The Persistence of Fiscal Shocks on State Expenditures: Effects of Budget Requirements, Rainy Day Funds, and Withdrawal Requirements
Recent literature has explored in the influence balanced budget requirements (BBR) may have on state budgets. However, while previous work has explored the influence fiscal shocks have on mid-year rescissions my analysis focuses on what, if any, persistent effect these shocks may have on the budget in the year following the shock. In this paper I analyze the influence shocks have on proposed and actual expenditures and revenues, subject to a state’s institutionary rules and stabilization funds (Rainy Day Funds). Exploring the influence a shock can have in the period following the shock it will allow states to better understand not only rescissions that are may be made following deficit shocks but what, if any, expansions are done following a surplus shock. Further, incorporating rainy day funds can provide an understanding of a state’s propensity to save, beyond their general fund. My results show that absent BBR’s surplus shocks are pro-cyclical and generate higher levels of proposed and actual expenditures following a shock; however deficit shocks do not have a significant persistence absent BBR’s or on strict rule states. Further, the results show weak rule states propose higher spending in the year following a deficit shock.
Politics, Partisanship and the Power to Veto: Does Gubernatorial Line Item Veto Power Affect State Budgets?

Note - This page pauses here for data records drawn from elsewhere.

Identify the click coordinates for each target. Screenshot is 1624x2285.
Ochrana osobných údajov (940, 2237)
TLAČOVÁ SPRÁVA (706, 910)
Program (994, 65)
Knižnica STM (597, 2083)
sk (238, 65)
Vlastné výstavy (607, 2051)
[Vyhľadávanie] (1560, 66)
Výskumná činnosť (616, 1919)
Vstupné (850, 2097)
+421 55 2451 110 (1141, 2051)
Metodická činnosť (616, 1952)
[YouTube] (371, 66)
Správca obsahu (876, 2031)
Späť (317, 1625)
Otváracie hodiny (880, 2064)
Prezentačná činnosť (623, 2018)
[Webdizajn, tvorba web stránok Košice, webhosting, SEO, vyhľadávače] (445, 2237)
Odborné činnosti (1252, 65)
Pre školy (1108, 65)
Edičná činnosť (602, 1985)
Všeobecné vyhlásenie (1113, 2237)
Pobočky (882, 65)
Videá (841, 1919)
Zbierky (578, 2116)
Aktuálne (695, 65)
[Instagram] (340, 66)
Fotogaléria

Coauthored with Yaniv Reingewertz, Division of Public Administration and Policy, School of Political Science, University of Haifa
How does line item veto power affect a state governor’s ability to structure the budget? Is line item veto power only relevant as a partisan tool? Further, is it still relevant when the state legislature can override the veto? The purpose of this paper is to examine these questions. We use a rich disaggregated dataset to test the effect of the gubernatorial line item veto on state budgets, depending on political factors. We control for political attributes such as the political affiliation of the governor and legislature, minority status of the governor and the ability of the legislature to override a line item veto. Our results suggest that line item veto power has a very weak influence, if any, on the governor’s ability to influence the budget.
Work in Progress
An Analysis of National Spending Growth Rates: Correlation Of Political Power in a Markov Switching Model
This paper will examine the existence of high and low growth rate regimes within U.S. Federal spending. The focus will be on total spending and the following three components: defense, health care, and education spending. In order to study the possible high and low growth rates, a Markov switching model will be employed to allow for endogenous regime changes of national spending and its components. By allowing endogenous shifts of the data, the existence of any potential regimes can be identified and the timing of the regime changes can then be compared to the political landscape of the House, Senate, and Presidency to see which political party may be in power or assumed power at the time of the switch. Expectations should show that defense spending increases under times of Republican control while health care spending should increase under Democratic control. Total spending and education spending should remain relatively constant and help to identify potential unobserved variables which may change the regimes. While any number of outside variables could alter spending growth, the focus will be to see if regime changes align to expectations of political party platforms and political power.